Sturgill Simpson @ St Pancras Old Church, London 21.02.14

Country troubadour on swaggering form live in London

Feb 21st, 2014 at St Pancras Old Church, London / By Lewie Peckham
Sturgill Simpson There is a lot the surroundings of the Old Church at St Pancras can add to a performance. Tucked away from the masses leaving or returning to the capital in the train station just five minutes away, the low lighting, candles and sparse intimacy of the rustic church provide a welcoming haven from the busy Friday night crowds invading the area for end of work drinks, letting off steam in the many bars scattered nearby.

Tonight's performance by Sturgill Simpson is a more stripped-down affair than the music contained on his Loose Music debut High Top Mountain (which was released on the label this past Monday). The lashings of pedal steel and country swagger replaced by something more redemptive as Simpson, alone onstage with only his acoustic guitar for company, keeps the audience in a reverence that fits in with the dimly lit moodiness of tonight's church-cum-venue.

Sturgill Simpson’s country & western is a million miles and dusty roadside bars away from the gloss of CMT and prime-time TV drama's perpetuation of the soft rock version of country music. His sound and songs are indebted to the Waylon’s and Hank’s and all the other road dogs who made a living travelling throughout the dive bars and highways of the US plying their trade of outlaw country and shitkicker attitude. The twang of ‘You Can Have the Crown’ and ‘Life Ain’t Fair and The World is Mean’ are given a spirit and vitality from the percussive rhythmic guitar playing and Simpson’s booming voice.

And what a voice it is. Sometimes a melodic drawl, sometimes so loud it doesn't even need the microphone placed in front of it. That big, rich southern tone capable of reducing tonight's audience to a devoted hush as he belts out heartbreakers like ‘The Well’ and the autobiographical song ‘Old King Coal’, the latter a slow ballad which Simpson sings about how the loss of the Coal Mining industry affected generations of his family and his hometown in Kentucky. Its moments like these which leave the hairs on the back of your neck permanently raised. In between his own songs, Sturgill Simpson slips in covers of Neil Diamond’s ‘Red Red Wine’ and Roy Orbison’s ‘Crying’ which are devastating in their beauty, the simplicity of Simpson’s soaring vocals over those sorrowful chords renders the whole crowd open mouthed in astonishment at the emotional weight of his take on two of popular music’s most heartfelt ballads.

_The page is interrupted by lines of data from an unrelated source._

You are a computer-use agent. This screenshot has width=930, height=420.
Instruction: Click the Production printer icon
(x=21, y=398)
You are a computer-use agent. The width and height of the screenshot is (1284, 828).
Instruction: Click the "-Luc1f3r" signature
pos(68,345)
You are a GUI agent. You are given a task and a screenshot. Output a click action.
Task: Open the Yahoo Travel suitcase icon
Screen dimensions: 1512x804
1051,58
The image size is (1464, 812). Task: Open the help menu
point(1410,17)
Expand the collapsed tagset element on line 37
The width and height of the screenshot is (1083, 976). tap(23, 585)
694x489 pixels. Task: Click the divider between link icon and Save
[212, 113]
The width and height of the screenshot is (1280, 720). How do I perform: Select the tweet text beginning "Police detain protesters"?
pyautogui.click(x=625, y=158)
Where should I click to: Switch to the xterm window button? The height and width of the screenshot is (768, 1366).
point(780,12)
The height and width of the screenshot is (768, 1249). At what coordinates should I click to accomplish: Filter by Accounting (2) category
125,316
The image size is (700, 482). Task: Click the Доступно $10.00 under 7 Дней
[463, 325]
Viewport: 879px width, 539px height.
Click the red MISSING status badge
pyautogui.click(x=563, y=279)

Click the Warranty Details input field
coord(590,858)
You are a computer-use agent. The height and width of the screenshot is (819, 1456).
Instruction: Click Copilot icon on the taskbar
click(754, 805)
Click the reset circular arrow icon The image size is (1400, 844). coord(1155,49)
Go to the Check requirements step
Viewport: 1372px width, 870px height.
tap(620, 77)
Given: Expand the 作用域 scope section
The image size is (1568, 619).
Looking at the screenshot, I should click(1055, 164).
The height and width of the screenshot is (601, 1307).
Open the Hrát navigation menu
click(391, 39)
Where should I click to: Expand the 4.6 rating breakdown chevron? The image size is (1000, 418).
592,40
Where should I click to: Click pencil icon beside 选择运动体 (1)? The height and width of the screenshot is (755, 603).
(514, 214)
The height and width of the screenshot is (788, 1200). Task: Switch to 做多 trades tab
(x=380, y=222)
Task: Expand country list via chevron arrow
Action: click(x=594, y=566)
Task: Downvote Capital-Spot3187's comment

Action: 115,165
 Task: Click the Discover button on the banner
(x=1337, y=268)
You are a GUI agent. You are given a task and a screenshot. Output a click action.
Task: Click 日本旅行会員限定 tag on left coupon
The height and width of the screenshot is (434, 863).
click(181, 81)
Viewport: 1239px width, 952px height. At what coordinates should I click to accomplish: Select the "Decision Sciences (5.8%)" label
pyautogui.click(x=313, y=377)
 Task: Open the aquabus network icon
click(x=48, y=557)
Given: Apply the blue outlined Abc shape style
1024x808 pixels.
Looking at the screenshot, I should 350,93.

Between songs the singer tells the crowd about his home, how there are literally towns full of people who all write songs and play music either semi-professionally or just occasionally because of a basic need to share music. Out of these towns or cities and the unknown storytellers which reside in them London was lucky enough to witness one of the South’s, and maybe country music’s most essential new troubadours.